─── Source passage
Supreme Court of Ohio

June 26, 2019

The State ex rel. WBNS 10-TV, Inc.
v.
Hawkins, Judge.

          Submitted March 26, 2019

         In Mandamus and Prohibition.

          Zeiger, Tigges & Little, L.L.P., and Marion H. Little Jr., for relator.

          Ron O'Brien, Franklin County Prosecuting Attorney, and Nick A. Soulas Jr., Assistant Prosecuting Attorney, for respondent.

          PER CURIAM.

         {¶ 1} This is an original action by relator, WBNS 10-TV, Inc., for writs of prohibition and mandamus against respondent, Franklin County Common Pleas Domestic Relations Court Judge Monica Hawkins. Judge Hawkins agrees that a writ of prohibition should issue, and we hereby grant a writ of prohibition. We deny the request for a writ of mandamus in Count One of 10-TV's complaint as moot, deny the requests in 10-TV's emergency motion for peremptory writs of prohibition and mandamus as moot, and grant the parties' stipulated application to dismiss Count Two.

         {¶ 2} On Thursday, January 31, 2019, Judge Hawkins was arrested for driving under the influence. On February 4, a reporter for 10-TV made a written request for media access to the proceedings in Judge Hawkins's courtroom scheduled for that same day. Judge Hawkins denied the request without conducting the requisite closure hearing. Her entry denying 10-TV's request was based on the ground that 10-TV did not give court personnel sufficient advance notice. However, when 10-TV asked Judge Hawkins's bailiff for a copy of the court's docket for the next day so that it could make a more timely request for media access, the court refused.

         {¶ 3} On February 6, 2019, 10-TV commenced an original action seeking writs of prohibition and mandamus. Specifically, in Count One of the complaint, 10-TV sought a writ of prohibition, a writ of mandamus, or both to prevent Judge Hawkins from closing her courtroom unless and until she complied with the procedural requirements for doing so. And in Count Two, 10-TV sought a writ of mandamus to compel Judge Hawkins to produce the requested docket in compliance with Ohio's Public Records Act. At the same time that 10-TV filed the complaint, 10-TV also filed a motion for a peremptory writ of prohibition or mandamus.
──────
> **What to do**
1. In the Ohio Supreme Court opinion above, condense the paragraph beginning "On Thursday, January 31, 2019" into a short bulleted list that keeps its main facts.
2. Pick up the Ohio Supreme Court opinion after its final sentence and write the next paragraph.
─── Data provided
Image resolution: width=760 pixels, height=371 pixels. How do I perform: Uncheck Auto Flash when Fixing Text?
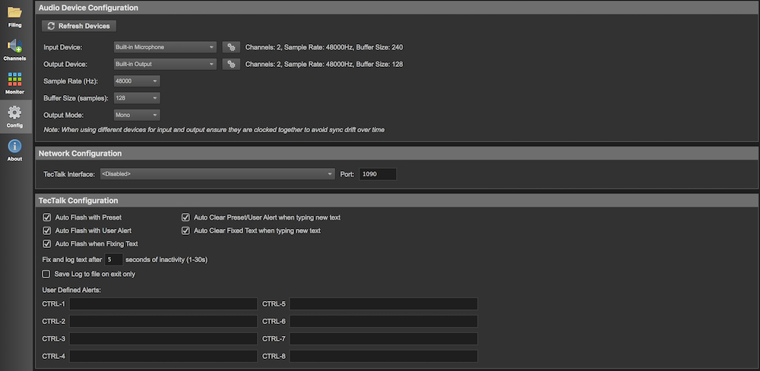[x=47, y=244]
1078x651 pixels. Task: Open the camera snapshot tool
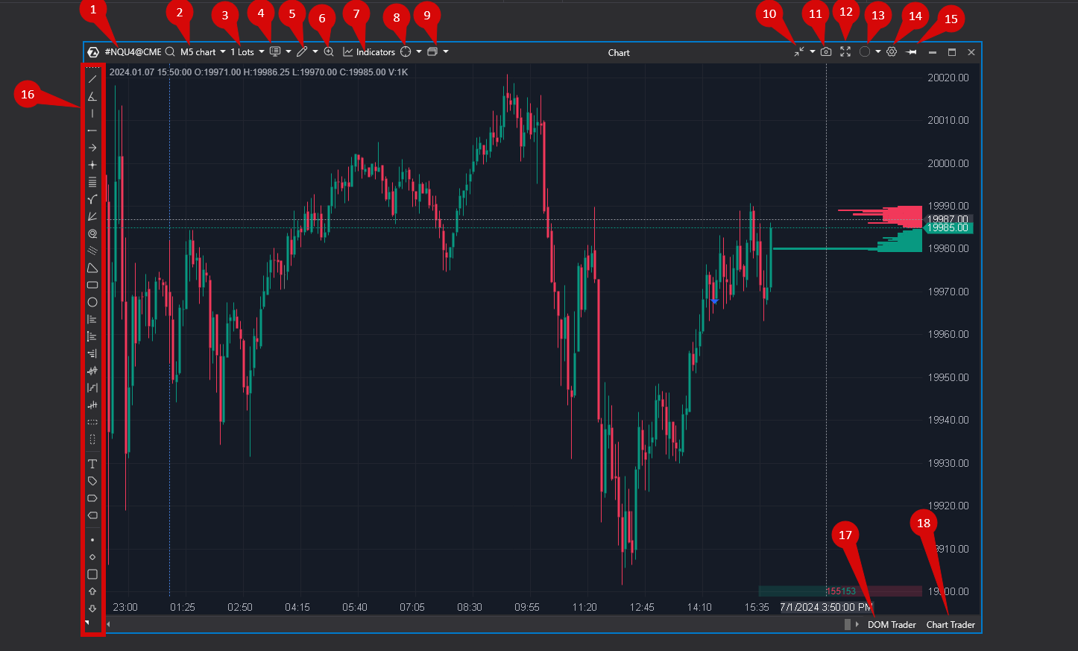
──────
> **Final answers**
1.
- Thursday, January 31, 2019: Judge Hawkins was arrested for driving under the influence.
- February 4: A 10-TV reporter made a written request for media access to that day's proceedings in her courtroom.
- Judge Hawkins denied the request without holding the required closure hearing. Her entry said 10-TV had not given court personnel enough advance notice.
- 10-TV asked her bailiff for the next day's docket so it could make a more timely request, but the court refused.

2.
         {¶ 4} In accordance with an order from this court, on February 12, Judge Hawkins filed an expedited response to 10-TV's complaint and emergency-relief motion. In her response to Count One of 10-TV's complaint, she wrote that she "agrees to the issuance of a peremptory writ of prohibition requiring compliance with Sup.R. 12 and associated case law."[1] In response to 10-TV's demands for writs of mandamus to compel the release of public records, Judge Hawkins affirmed that "all public records requested by [10-TV] have been provided" and that it was her understanding that the mandamus requests would be dismissed as moot.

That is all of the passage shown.